Posted by: Anonymous | November 06, 2008 at 04:50 PM

Except that the top tax rate from 1936-1981 was 70% or higher.

Corporate tax rates were 46% or higher from 1951-1986.

I can't find convenient numbers on estate and capital gains rates, but even Obama's proposals are at historically low levels.

But just with those two rates, his return would only be $1.89 in the 1970's. Factoring in 15% cap gains, and 15% estate taxes, and you get $1.22 for a 1970's investor vs. $1.85 for Obama's plan.

I'd speculate that 5-year CDs rates under 3% had something to do with the savings rate in the 2000's. Somewhat risky investments, like stocks, weren't doing significantly better.

And you could borrow money at single digits (in some cases low single digits).

And assets were increasing generating apparent wealth for everyone.

But I don't think it has to do with our (historically) relatively low tax rates.

Posted by: SKG | November 06, 2008 at 06:43 PM

Also, for example, a plumbing company entrepreneur with after tax NI of 250K plus would save more in taxes by hiring another worker at his newly purchased firm under the Obama than the McCain plan Since the deduction amount is higher against a higher marginal rate.

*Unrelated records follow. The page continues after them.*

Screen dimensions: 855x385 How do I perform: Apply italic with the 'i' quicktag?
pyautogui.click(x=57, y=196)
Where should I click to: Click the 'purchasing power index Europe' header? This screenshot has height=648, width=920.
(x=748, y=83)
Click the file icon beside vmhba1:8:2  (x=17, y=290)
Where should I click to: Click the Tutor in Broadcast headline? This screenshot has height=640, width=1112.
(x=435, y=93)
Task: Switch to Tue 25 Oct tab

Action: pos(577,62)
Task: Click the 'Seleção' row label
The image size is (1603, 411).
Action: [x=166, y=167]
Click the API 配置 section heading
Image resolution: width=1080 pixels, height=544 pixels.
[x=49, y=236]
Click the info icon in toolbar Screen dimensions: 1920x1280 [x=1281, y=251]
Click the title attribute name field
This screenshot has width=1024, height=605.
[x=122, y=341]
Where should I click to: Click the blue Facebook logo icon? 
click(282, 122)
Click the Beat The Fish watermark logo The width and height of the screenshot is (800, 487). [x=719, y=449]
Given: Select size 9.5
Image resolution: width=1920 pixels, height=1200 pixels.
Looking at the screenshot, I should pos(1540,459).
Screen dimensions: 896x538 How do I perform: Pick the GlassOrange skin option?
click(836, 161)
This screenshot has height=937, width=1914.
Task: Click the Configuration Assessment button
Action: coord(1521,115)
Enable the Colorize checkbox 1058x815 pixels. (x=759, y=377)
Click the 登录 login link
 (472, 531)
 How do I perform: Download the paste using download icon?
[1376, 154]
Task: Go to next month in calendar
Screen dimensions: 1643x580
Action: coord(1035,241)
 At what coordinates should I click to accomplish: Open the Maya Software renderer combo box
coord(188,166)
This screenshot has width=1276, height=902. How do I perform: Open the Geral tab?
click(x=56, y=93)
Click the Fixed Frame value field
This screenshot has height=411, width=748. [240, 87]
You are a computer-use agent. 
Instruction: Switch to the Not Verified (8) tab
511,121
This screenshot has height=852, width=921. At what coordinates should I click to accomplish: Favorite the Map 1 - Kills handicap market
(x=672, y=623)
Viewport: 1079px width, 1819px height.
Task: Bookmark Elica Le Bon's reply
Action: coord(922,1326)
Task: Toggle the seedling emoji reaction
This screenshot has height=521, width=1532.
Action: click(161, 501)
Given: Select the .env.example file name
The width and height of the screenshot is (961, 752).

Furthermore the new worker pays payroll and income taxes which do not get dynamically scored, which means raising taxes raises employment rates AND total tax revenues. I'm sure the WSJ opinion page will cover this anomaly extensively.

Posted by: VennData | November 06, 2008 at 08:52 PM

Very interesting, as was the original.

However, wouldn't the analysis need to consider the implications of the two candidates' tax and spending plans on future deficits (and therefore, taxes for the children)?

In other words, I could propose a plan where we cut taxes to zero and borrow the entire federal budget. According to this analysis, that would yield a bigger inheritance and provide a greater incentive to work. But the kids doing the inheriting are going to have to pay that back through higher taxes. I worked hard, but it was a shell game. The kids just got taxed more later.

I think this analysis misses something that is missing from our political system as a whole - a clear distinction between a tax cut and a tax deferral.

Posted by: Chris | November 06, 2008 at 10:16 PM

Mankiw's math is suspect.

Why would he pay capital gains/dividend tax on 100% of his gross investment return every year? This implies 100% turnover of his investments every year. Why does he assume the entire investment will be taxed at the estate tax rate? Why does he assume that tax rates 35 years from now will be set by either 2008 Presidential candidate?

His boldest assumption is that the long-term value of r is invariant with respect to t1..t3. In a low-tax environment in which the National Debt increases geometrically over time, it is not obvious to me that r will stay constant or increase over time. It is plausible that the long-range value of r would be higher in a moderately higher tax rate environment.

Following Mankiw's logic, Warren Buffett would have never started investing.

Posted by: OreGuy | November 06, 2008 at 11:43 PM

For the life of me I can't understand any discussion dealing with tax reductions when I see the real issue as being over spending by the federal government. It seems as if this particular issue is never addressed by the media or elsewhere.

When was the last time the white house or members of Congress actually owned a company that hired people and put them to work verus talking about job creation that they have nothing to do with!!! any thoughts would be appreciated.